▸ **What the task asks**: Would you copy, word for word, each line from the one with "Select the disk 2 (GPT) row in list" to the end of the listing below, skipping all pictures?

-- Dataset excerpts follows --

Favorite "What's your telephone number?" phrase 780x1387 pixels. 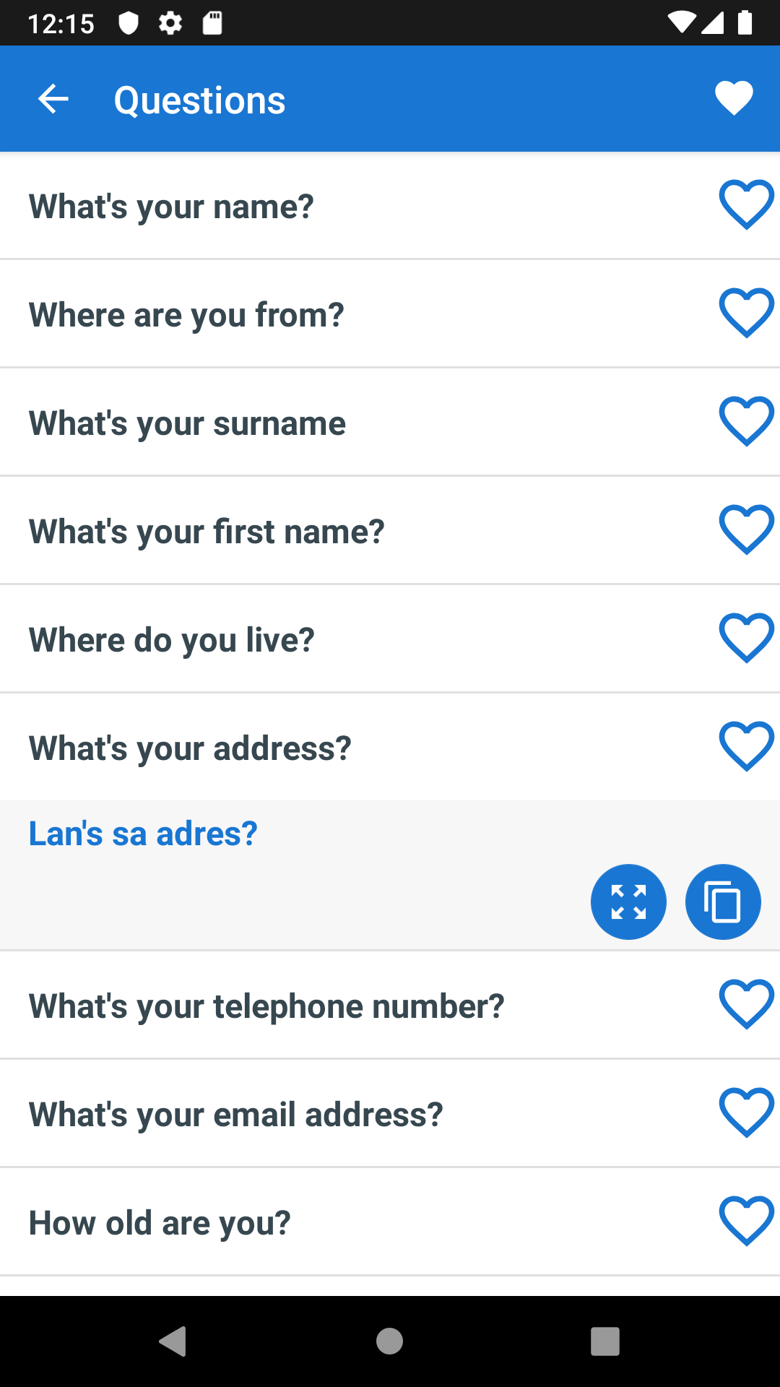tap(746, 1005)
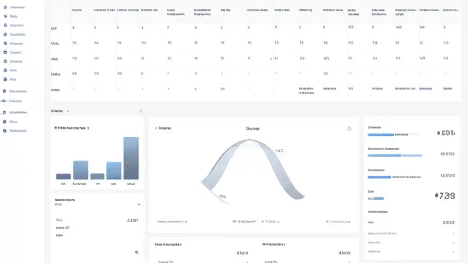Click the blue progress bar under Performance Statistics
The height and width of the screenshot is (263, 468).
click(x=384, y=155)
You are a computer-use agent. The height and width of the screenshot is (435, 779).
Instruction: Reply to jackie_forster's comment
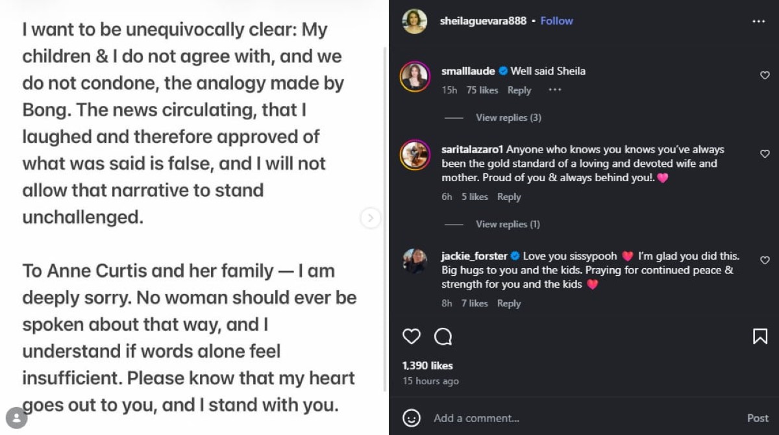(x=509, y=303)
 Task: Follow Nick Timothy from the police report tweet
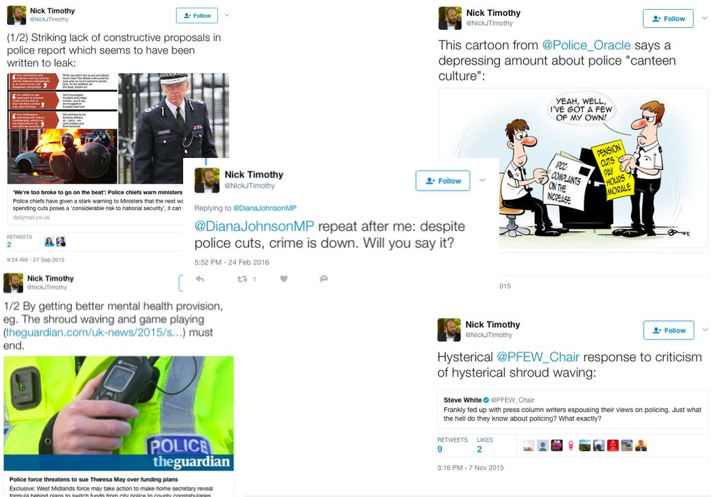point(197,15)
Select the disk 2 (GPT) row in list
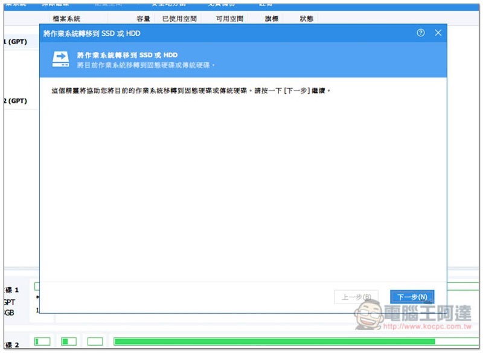483x353 pixels. (x=17, y=101)
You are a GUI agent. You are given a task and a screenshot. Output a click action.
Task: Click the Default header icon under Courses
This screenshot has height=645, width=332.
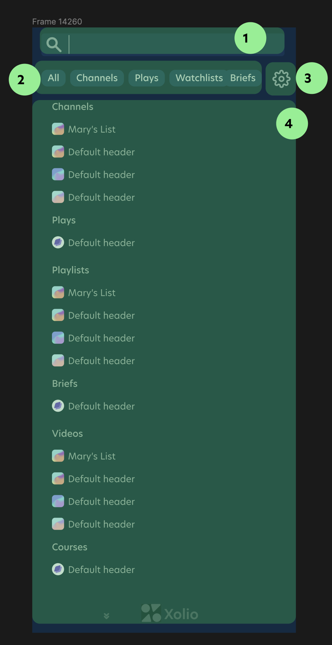pyautogui.click(x=58, y=569)
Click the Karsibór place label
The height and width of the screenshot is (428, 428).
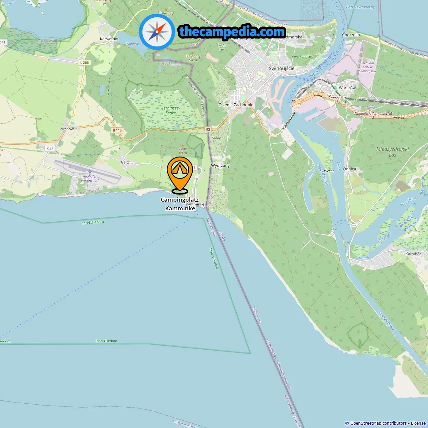coord(413,254)
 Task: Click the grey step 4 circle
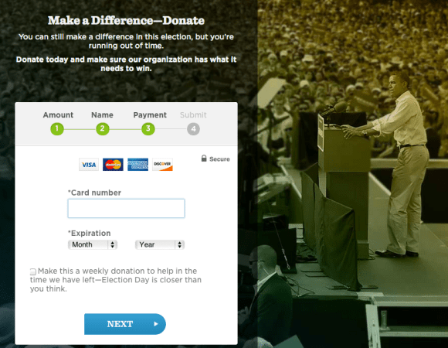(x=193, y=129)
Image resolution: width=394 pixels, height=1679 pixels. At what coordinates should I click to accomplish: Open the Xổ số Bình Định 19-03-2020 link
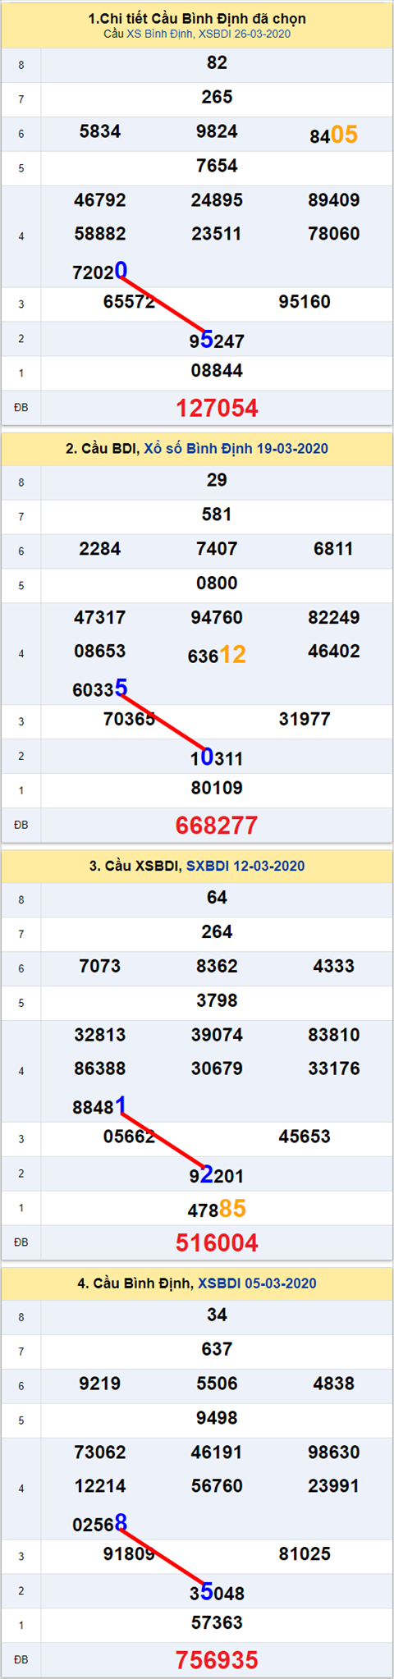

-- Dataset excerpts concluded --

▸ **Written response**:
Select the disk 2 (GPT) row in list
483x353 pixels. (x=17, y=101)
You are a GUI agent. You are given a task and a screenshot. Output a click action.
Task: Click the Default header icon under Courses
This screenshot has height=645, width=332.
pyautogui.click(x=58, y=569)
Click the Karsibór place label
The height and width of the screenshot is (428, 428).
coord(413,254)
 Task: Click the grey step 4 circle
(x=193, y=129)
Image resolution: width=394 pixels, height=1679 pixels. At what coordinates should I click to accomplish: Open the Xổ số Bình Định 19-03-2020 link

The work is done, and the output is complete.